Task brief
Reading the records below, count the lines in which the string "Open" appears; write the number only.

Records for the task
***

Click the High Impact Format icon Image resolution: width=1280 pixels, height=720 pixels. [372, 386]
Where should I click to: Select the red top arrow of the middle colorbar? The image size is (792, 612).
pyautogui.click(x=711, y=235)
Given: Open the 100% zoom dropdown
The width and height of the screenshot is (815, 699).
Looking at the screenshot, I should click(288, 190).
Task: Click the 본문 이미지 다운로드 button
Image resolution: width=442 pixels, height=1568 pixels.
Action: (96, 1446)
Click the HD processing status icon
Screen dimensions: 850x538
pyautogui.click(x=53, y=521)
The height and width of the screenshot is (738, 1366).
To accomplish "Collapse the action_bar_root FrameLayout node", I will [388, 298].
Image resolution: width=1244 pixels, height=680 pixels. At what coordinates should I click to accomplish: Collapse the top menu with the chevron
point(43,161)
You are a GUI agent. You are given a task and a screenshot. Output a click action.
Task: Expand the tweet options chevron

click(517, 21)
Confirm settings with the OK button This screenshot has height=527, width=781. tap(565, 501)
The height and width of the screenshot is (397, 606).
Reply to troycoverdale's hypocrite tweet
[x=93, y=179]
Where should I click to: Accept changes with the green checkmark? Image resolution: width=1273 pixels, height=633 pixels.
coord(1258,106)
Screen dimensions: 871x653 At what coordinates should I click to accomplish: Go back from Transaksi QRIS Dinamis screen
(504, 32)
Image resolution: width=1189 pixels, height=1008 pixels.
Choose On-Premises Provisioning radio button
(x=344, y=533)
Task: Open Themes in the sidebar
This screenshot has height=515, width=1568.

***

Your response
2